Tandem MS is a technique for compound identification in untargeted metabolomics experiments. Because of a lack of reference spectra, most molecules cannot be identified, and many spectra cannot be used. We present MS2LDA, an unsupervised method (inspired by text-mining) that extracts common patterns of mass fragments and neutral losses—Mass2Motifs—from collections of fragmentation spectra. Structurally characterized Mass2Motifs can be used to annotate molecules for which no reference spectra exist and expose biochemical relationships between molecules. For four beer extracts, without training data, we show that, with 30 structurally characterized Mass2Motifs, we can annotate approximately three times as many molecules as with library matching. These Mass2Motifs were validated in reference spectra from Global Natural Products Social Molecular Networking (GNPS) and MassBank.

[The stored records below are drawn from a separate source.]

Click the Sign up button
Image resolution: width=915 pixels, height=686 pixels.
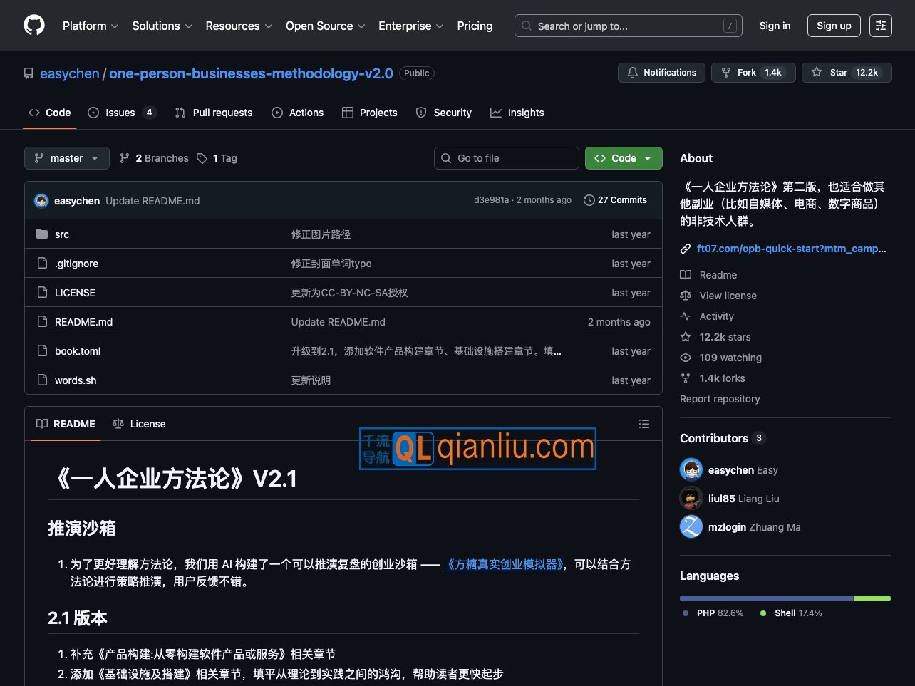tap(833, 26)
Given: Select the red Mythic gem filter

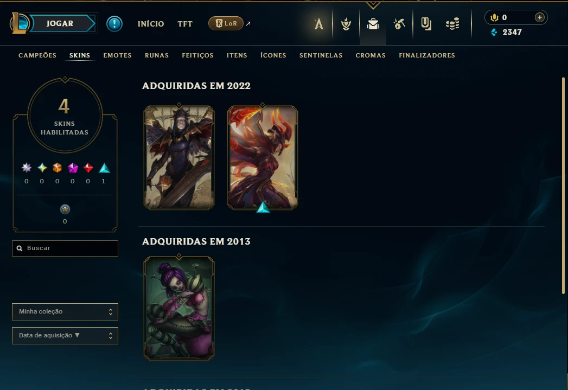Looking at the screenshot, I should click(88, 168).
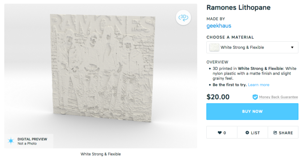Open the geekhaus designer profile link
This screenshot has height=160, width=303.
[x=219, y=26]
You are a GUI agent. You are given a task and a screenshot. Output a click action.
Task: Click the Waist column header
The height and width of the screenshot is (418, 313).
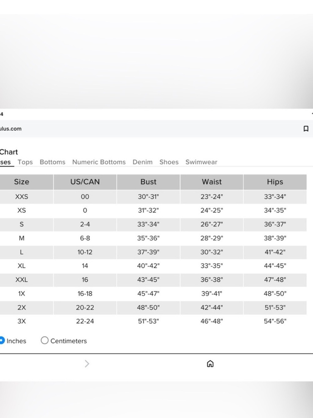(x=212, y=182)
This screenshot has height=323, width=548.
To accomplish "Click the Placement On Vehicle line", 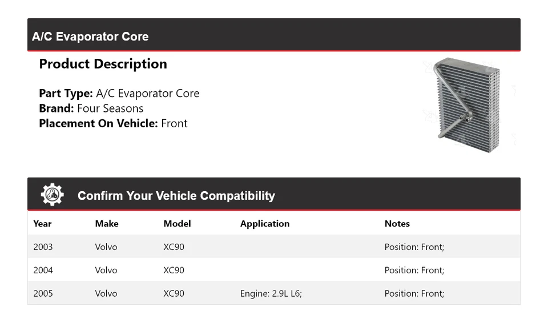I will pyautogui.click(x=113, y=123).

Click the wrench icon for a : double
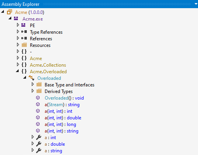38,144
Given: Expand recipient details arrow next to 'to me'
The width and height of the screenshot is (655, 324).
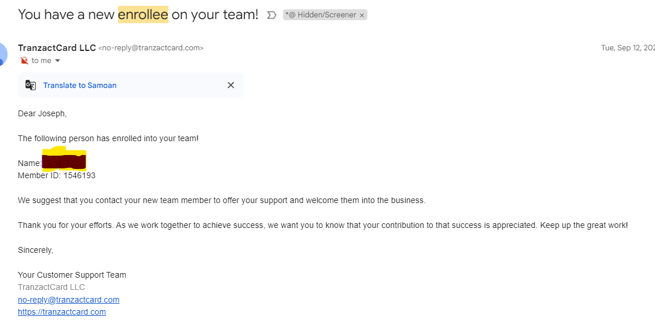Looking at the screenshot, I should click(58, 61).
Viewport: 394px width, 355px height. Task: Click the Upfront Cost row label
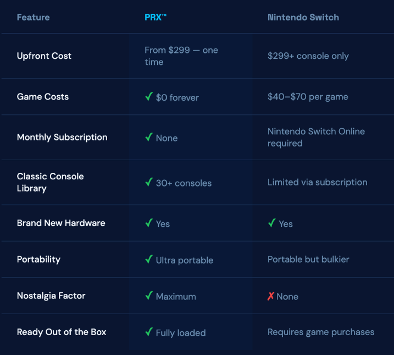[x=44, y=56]
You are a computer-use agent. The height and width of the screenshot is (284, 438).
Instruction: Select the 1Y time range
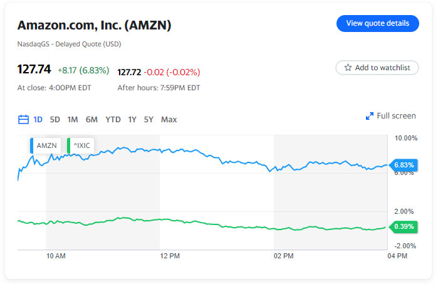pos(132,119)
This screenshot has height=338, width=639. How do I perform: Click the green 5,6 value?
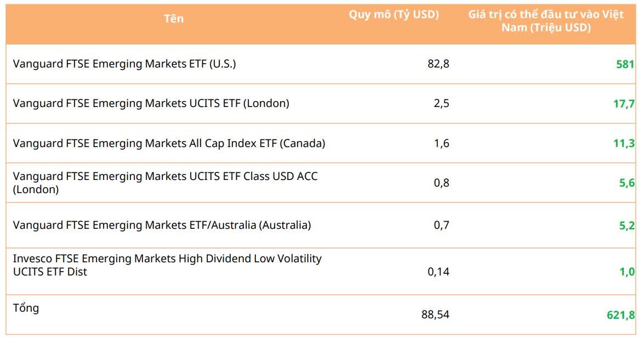click(x=627, y=183)
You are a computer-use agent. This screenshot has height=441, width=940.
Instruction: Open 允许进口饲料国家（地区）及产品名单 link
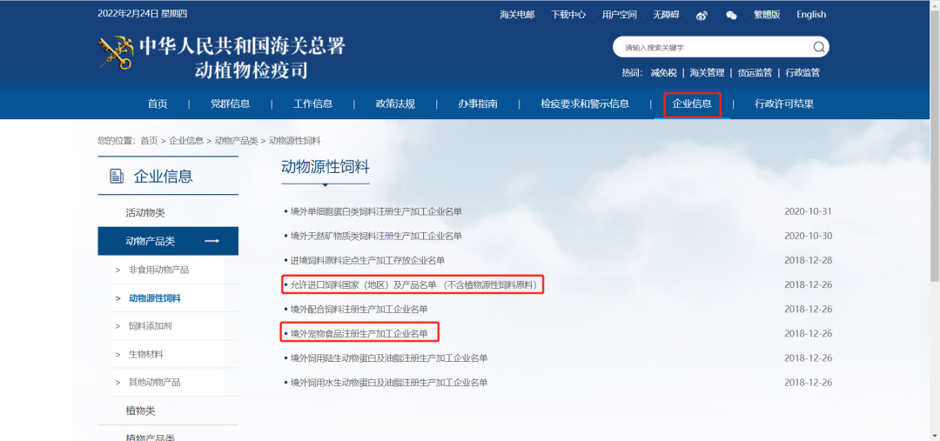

PNAS Publication: Topic modeling for untargeted substructure exploration in metabolomics. The data and codes for the paper can be found at http://dx.doi.org/10.5525/gla.researchdata.313.
An improved code for MS2LDA that allows for topics (i.e. Mass2Motifs) to be inferred across multiple document collections (i.e. fragmentation files) at once can be found at http://github.com/sdrogers/lda. The rest of the pipeline codes to process and load fragmentation data into the pipeline can also be found there. The codes for this website itself, alongside various visualisation modules, can be found at http://github.com/sdrogers/ms2ldaviz
How does it work? In MS2LDA, discrete fragment and neutral loss features are extracted from fragmentation spectra. Related features that tend to co-occur are detected using the Latent Dirichlet Allocation model. The figure below shows the analogy between LDA for text and MS2LDA for fragment and neutral loss features. LDA finds topics interpreted as ‘football related’, ‘business-related’ and ‘environment related’. MS2LDA finds sets of concurring mass fragments or losses (Mass2Motifs) that can be interpreted as ‘Asparagine-related’, ‘Hexose-related’ and ‘Adenine-related’.